Here is an amazing experience I had with that friend. We were at a social gathering for our church. She came to sit with me and started talking about something she was learning about managing grief. Another woman who was sitting with us started sharing the grief she had been experiencing because her best friend had passed away. I was aware of her friend’s passing, but was not aware of the relationship between the two women. And then a fourth woman started sharing the grief she had been experiencing because of the passing of her sister three years earlier. When I chose where to sit, I was completely unaware of the grief of the other two women, and if my first friend had not started discussing grief, I would have never known! But here we were, all four of us, unaware of each other’s realities and all struggling with the same emotion! It was definitely a blessing for each of us to be aware of and share with each other our feelings……one of the Lord’s tender mercies in our grief.

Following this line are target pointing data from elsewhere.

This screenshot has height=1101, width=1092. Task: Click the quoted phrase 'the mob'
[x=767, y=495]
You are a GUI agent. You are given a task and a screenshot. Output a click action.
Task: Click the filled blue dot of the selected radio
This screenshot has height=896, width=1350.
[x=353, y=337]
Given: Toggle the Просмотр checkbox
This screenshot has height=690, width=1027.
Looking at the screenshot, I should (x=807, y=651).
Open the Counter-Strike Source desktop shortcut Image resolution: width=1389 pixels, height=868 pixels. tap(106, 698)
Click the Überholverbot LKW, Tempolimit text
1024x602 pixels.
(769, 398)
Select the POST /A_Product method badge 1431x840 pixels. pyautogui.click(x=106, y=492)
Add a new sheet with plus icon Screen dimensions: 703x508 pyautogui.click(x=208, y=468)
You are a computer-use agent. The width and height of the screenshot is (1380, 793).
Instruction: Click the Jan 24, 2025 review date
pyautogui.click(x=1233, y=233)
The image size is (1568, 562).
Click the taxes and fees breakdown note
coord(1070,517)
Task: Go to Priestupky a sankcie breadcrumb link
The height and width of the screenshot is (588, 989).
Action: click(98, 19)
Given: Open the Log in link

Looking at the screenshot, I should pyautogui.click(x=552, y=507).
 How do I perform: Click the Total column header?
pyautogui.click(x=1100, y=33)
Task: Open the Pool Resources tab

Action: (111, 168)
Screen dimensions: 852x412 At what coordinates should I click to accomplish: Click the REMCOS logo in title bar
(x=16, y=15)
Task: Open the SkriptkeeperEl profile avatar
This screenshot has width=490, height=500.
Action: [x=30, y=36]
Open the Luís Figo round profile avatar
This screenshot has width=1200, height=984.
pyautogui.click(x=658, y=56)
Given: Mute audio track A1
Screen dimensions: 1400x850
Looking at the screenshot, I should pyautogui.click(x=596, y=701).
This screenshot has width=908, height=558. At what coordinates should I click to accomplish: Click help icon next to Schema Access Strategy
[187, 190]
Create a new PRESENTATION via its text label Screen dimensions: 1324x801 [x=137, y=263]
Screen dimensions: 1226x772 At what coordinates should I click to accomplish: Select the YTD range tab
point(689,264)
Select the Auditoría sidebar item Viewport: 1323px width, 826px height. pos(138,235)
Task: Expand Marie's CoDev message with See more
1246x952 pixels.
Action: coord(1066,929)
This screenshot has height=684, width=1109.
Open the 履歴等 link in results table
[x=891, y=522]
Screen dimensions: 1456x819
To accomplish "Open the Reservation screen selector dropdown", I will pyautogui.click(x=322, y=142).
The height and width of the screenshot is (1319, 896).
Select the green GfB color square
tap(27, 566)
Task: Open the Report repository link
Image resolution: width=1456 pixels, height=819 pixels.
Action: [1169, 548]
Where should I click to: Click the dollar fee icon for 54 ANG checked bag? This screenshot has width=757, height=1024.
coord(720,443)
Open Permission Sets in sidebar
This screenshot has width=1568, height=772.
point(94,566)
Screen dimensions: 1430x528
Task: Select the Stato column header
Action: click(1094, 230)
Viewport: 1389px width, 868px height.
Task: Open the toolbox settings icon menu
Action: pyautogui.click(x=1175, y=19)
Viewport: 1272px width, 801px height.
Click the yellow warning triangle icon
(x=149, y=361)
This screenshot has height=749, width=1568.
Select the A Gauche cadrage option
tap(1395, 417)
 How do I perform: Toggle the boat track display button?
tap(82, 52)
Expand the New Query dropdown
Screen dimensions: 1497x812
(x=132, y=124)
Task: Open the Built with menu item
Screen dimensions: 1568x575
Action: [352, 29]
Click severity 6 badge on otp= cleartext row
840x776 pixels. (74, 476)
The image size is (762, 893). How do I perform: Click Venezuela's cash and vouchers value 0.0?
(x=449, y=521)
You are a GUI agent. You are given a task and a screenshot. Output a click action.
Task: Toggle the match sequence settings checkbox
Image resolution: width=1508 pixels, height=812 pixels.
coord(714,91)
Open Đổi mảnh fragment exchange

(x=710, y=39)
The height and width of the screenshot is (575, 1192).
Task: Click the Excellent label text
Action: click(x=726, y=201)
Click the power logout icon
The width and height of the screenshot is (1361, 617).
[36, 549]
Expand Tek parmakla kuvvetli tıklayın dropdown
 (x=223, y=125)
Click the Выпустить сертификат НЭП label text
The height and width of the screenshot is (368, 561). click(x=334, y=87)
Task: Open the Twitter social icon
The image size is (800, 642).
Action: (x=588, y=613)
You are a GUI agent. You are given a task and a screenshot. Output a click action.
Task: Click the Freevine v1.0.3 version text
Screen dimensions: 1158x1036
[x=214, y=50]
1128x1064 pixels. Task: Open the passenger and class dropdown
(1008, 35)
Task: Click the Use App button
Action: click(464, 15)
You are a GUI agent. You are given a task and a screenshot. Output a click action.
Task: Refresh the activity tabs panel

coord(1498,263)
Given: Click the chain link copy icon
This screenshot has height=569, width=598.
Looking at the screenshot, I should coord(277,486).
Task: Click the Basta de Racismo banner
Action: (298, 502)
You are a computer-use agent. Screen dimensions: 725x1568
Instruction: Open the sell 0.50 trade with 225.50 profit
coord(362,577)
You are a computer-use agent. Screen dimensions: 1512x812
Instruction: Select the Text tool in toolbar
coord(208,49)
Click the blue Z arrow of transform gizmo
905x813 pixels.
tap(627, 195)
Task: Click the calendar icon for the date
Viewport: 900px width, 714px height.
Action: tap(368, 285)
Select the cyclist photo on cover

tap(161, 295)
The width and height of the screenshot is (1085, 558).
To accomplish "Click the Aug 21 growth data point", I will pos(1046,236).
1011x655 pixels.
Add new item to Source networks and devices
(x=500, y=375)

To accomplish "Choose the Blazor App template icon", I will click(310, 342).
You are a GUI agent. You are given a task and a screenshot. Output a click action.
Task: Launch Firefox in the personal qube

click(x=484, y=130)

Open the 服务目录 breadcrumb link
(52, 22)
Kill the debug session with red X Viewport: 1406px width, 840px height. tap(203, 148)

This year, I have had two sons get married. I LOVE the women they have chosen! They are good people! My boys LOVE them! And they are so happy together! At both weddings, I am suppose to be happy, celebrating this momentous event in the lives of my people. It is suppose to be full of joy, happiness! I know that. I am happy for them. I really am. But the major life event (the wedding) is reminding me of the grief I am experiencing. I am so full of sorrow and sadness that I have to try to hold back my tears until after the ceremony and the celebrations and then when it is all over I come home and I just cry and cry and cry…for days. And I was crying before too. Does that happen to anyone else? It is so strange to have happiness and grief occupy the same space. Each wedding has been a little bit different in that I have cried about different things….nothing really related to the wedding itself—just different things that remind me of my grief. It is all just old stuff. Because of my super compartmentalizing skills, I can usually put my tears away to manage the events but if I am really trying to be true to myself and my feelings, I have to allow myself time and space to express my grief. So weird.

Here is what grief has done for me:

  • It refines the feelings of the heart. I am more sensitive to others, more willing to reach out to help those who are hurting.
  • It causes reflection and timeout. I have slowed life waaaay down. I use to pack my day full. Now I intentionally leave it open. I spend time sitting and doing nothing but thinking and feeling. That has actually been some of my very most productive time in helping me to define who I am and what I want and where I am going.
  • It refocuses priorities. All of those things that I once thought were so important and HAD to be done. They aren’t that important. They can wait….even if that means other people are not happy with me. The important people have my time and my energy, my children and my spouse, my family. All of the other things other people would like me to do to accomplish their agendas? I don’t have time for that.
  • It enlarges perspective. I see more–more people, fewer things; more light, less darkness; more joy, less worry.
  • It realigns desires and purposes. I evaluate why I want to do something and how important it is to me in terms of the happiness and joy it will bring to enhancing my relationships. If it doesn’t make life sweeter? Why am I stressing about including it in my life? I don’t need that.
  • It makes life/decisions more intentional. I live life much more intentionally. I spend less time doing the things others wanted me to do and more time doing things that matter. I spend time smelling flowers, watching beetles, enjoying the sunrise or sunset, helping others, talking to my kids, spending time with my spouse.
  • It draws my heart to God. I am so very thankful for the gifts and blessings he gives me! I am grateful for the people in my life! I like living!
  • It exposes my weaknesses (per my friend). I can see where my priorities have been out of line with where I wanted my life to go and how I wanted my relationships to be.
  • Grief touches all aspects of my life. It is everywhere!